The king extends the invitation to the street corners where common people received the message gladly. Even some of the lowly and despised citizens, such as the prostitutes and tax collectors were among them.

An invitation to the Wedding included wedding garments which the guest was to wear.  Wearing the clothes was the sign of having received an official invitation. It speaks of being clothed with the garments of salvation, the righteousness of Christ.

When one man shows up at the wedding without wearing the wedding garment, he is bound, cast into outer darkness where there will be weeping and gnashing of teeth.

Jesus then explains the gospel as being a call to all (For many are called). The Gospel is the power of God for salvation to everyone who believes, to the Jew first and also to the Greek (Romans 1:16). God calls to the Jew and they were the first invited, having had the privileges of the Scriptures. But then He calls others, even the non-Jews.

## WORK TASK 1
In the passage on the wedding parable, what happens to the man who comes to the wedding without the wedding garment?
## WORK TASK 2
Write the next part of the commentary on the wedding parable, picking up after its final sentence.

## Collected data
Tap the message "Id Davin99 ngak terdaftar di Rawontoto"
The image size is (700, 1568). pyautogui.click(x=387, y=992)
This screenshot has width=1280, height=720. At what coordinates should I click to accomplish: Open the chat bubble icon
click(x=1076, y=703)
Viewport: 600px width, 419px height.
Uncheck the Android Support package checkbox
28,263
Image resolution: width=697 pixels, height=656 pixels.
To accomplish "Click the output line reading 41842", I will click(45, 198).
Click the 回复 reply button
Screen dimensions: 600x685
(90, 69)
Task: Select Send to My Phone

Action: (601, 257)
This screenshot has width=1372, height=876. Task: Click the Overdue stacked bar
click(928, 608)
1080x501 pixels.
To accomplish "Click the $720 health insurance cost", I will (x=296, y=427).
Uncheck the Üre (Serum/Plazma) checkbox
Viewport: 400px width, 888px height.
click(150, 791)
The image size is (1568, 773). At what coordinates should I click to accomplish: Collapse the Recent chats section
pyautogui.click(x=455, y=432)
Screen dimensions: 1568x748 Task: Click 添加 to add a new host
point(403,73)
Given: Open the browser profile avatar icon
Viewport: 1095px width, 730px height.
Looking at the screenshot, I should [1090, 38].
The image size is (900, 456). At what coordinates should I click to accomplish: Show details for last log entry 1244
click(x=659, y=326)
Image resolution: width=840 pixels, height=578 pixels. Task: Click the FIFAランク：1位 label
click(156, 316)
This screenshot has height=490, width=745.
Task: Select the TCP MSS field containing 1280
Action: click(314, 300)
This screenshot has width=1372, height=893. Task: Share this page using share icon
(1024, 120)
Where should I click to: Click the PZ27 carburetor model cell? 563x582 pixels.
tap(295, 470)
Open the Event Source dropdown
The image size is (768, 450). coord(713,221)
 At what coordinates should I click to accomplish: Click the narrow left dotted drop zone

## EXERCISE OUTPUT 1
He is bound and cast into outer darkness, where there will be weeping and gnashing of teeth.

## EXERCISE OUTPUT 2
The wedding of the Son requires that we all wear the garments He has given freely to us at His expense- His righteousness. Apart from trusting what Jesus did for us on the cross and claiming that as our only way of appearing before Him and being in His presence, we are lost eternally.

Paying the Tax to Caesar.

Once again, the Pharisees are examining the Lamb, trying to trap Him and find a blemish of fault in Him. This time the Pharisees team with the Herodians. They were normally at odds with each other, but united in their desire to want to do away with Jesus.  The Herodians wanted to prove that He disrespected Roman authority. The Pharisees wanted to prove that He was not truly devoted to the Kingdom of God because He deferred to Rome by furnishing taxes.

Their question: “Is it right to pay the imperial tax to Caesar or not?” To say, “Yes, it is right to pay the imperial tax to Caesar,” would condemn him in the eyes of the Pharisees. To say, “No”, would condemn him in the eyes of the Herodians.

But Jesus turns their plot on its head by exposing their hypocrisy. Jesus asks for them to produce the coin used for paying the tax. Notice that Jesus does not produce the coin. The Pharisees condemn themselves as paying tribute to Caesar.

“Whose image and whose inscription is this?”

“Caesar’s” they reply.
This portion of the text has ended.